なぜ、教えていないはずの自分の名前を知っている…?
いつまでもベッドの上で情けなく自分を見上げているダニエルの襟を掴んで強引に立ち上がらせると、エラルドジェイは耳元で囁いた。
「……誰かに自分の手柄を示したいなら、それなりの労力を見せた方が、相手の心証は良くなるものさ。金をもらうってのは、そういうことだ。言ってる意味、わかるかい?」
「…………」
ダニエルはブルブルと震えるばかりで、理解できているのかはわからない。
エラルドジェイは狡猾な笑みを浮かべ、ダニエルを抛り出した。
「で、どうする? やめるか? まぁ、やめてもらっても俺らは特に問題はない。アンタが思ってるように、下層のゴミ屑みたいな存在なんでね。ただ、アンタに金をくれた奴は、無能なくせして事情を知った人間に、容赦はないと思うがね。それは、アンタの方がよくわかってるんじゃないのかい?」
金を受け取った時点で、既にダニエルの未来は知れていた。
目先の金に心を奪われて、この男は浅はかにも自分を売ったのだ。売ったという自覚もないままに。

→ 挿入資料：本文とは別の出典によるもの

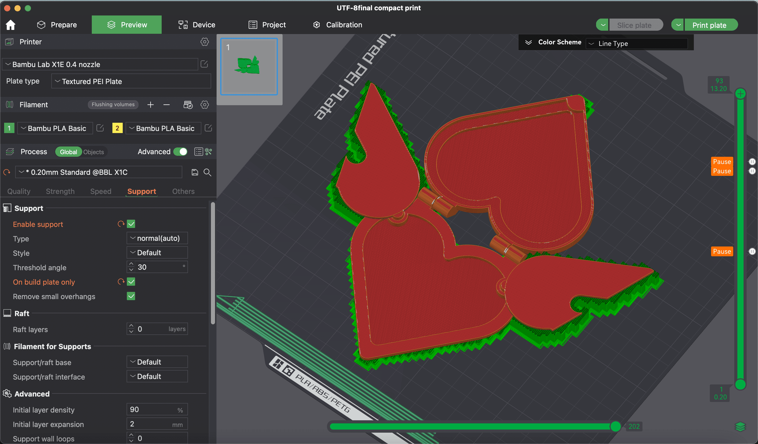This screenshot has height=444, width=758.
Task: Search process settings with magnifier icon
Action: (x=207, y=172)
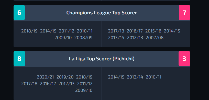Click 2010/11 in the La Liga right column
This screenshot has width=209, height=100.
(x=153, y=77)
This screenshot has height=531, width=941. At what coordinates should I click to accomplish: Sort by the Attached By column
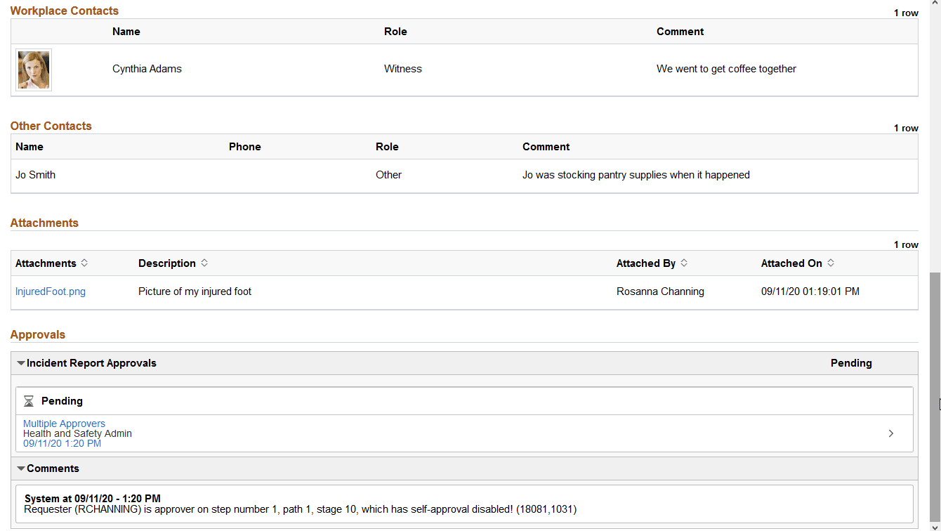(683, 263)

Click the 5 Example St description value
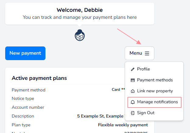tap(101, 116)
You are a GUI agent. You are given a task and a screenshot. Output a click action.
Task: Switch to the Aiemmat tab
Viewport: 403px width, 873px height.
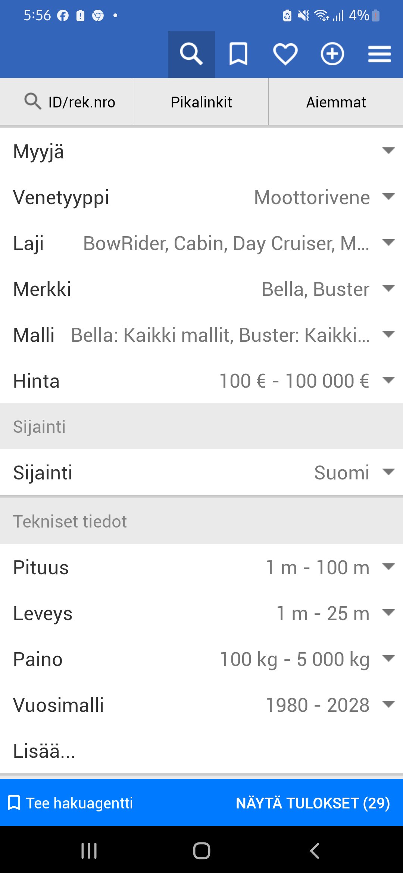point(336,102)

今となれば、ダニエルが肉屋に来たのも、自分で情報を手に入れたのではなく、仕向けられたと考えた方が自然だろう。
この男はもはや完璧に操られている。その小公爵とやらを殺さねばならないという狂気じみた思考も含めて。
エラルドジェイはダニエルと向き合いながら、素早く計算して、この仕事が終了したら早々に、しばらく身を隠すべきだと思った。
成功の是非を問わず、どうせこの男は遠からず消される運命だ。
こちらとしては、金だけもらってトンズラして、しばらくは大人しくしてやり過ごすのが一番穏便に済む。

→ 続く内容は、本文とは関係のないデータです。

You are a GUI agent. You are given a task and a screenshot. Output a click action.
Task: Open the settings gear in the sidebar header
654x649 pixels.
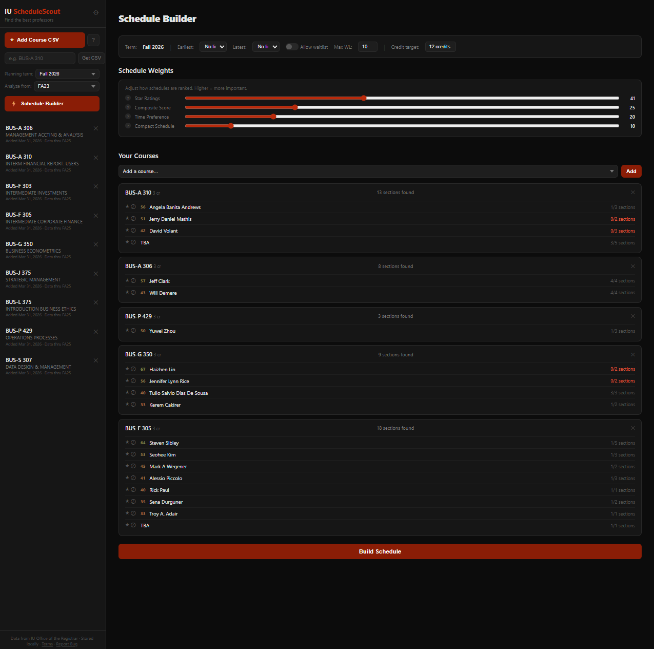pyautogui.click(x=96, y=12)
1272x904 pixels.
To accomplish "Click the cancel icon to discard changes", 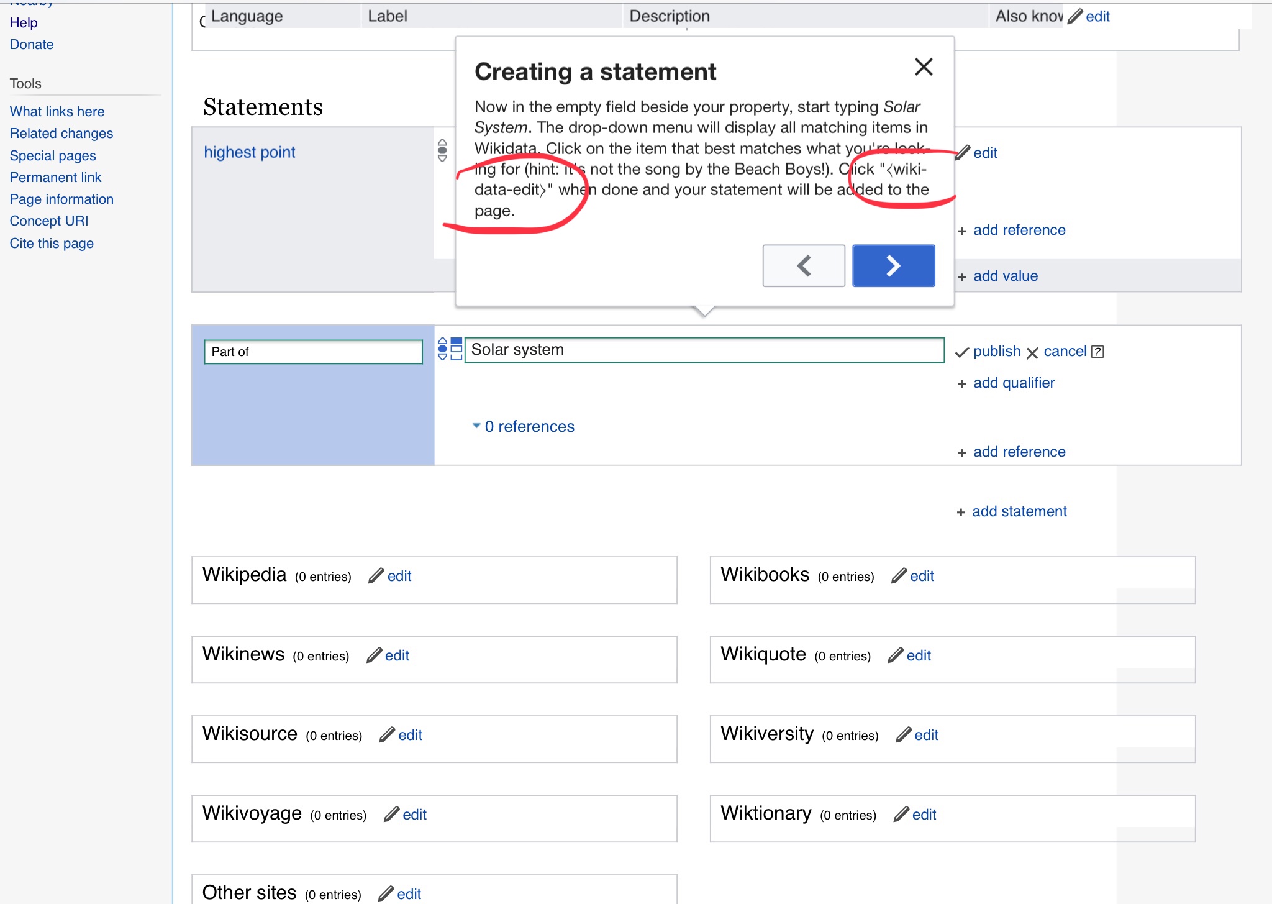I will click(1034, 351).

ニーロにも伝えた方がいいだろう。いや、ニーロであればそれくらいのことは、もうわかっているか。
「…………わかった。レーゲンブルトに行く」
ダニエルは白い顔で了承した。
もはや自分が後戻りできないところまで来ていることを、ようやく悟ったようだ。
◆
斯くして、エラルドジェイは帝都からレーゲンブルトまでの長い道中、この気位ばかり高くて鼻持ちならない厄介者のお守りをせねばならなかった。

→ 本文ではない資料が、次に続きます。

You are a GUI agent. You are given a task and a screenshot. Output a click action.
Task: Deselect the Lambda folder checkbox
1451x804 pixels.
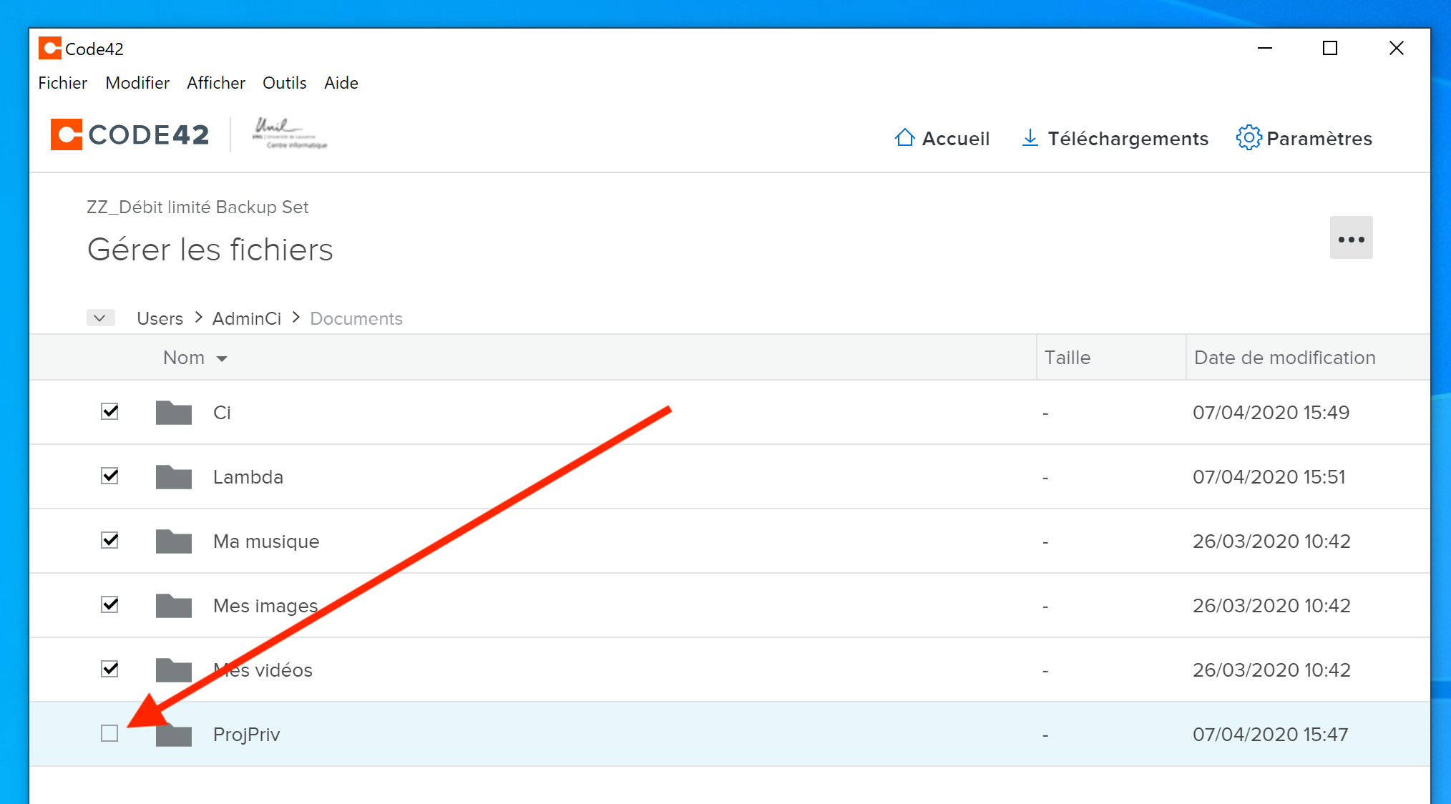109,476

途中で何度か殺して金を奪って逃げようかとも思ったが、無論、そんなことは出来ない。
商売の信用を失う…ということだけでなく、黒幕が中途半端に足を突っ込んだエラルドジェイやニーロの口を封じる可能性がある。
この男は防波堤だ。
最後まで生かしておき、一連の事件の首謀者としてすべてを呑み込んで、あの世に持っていってもらわねばならない。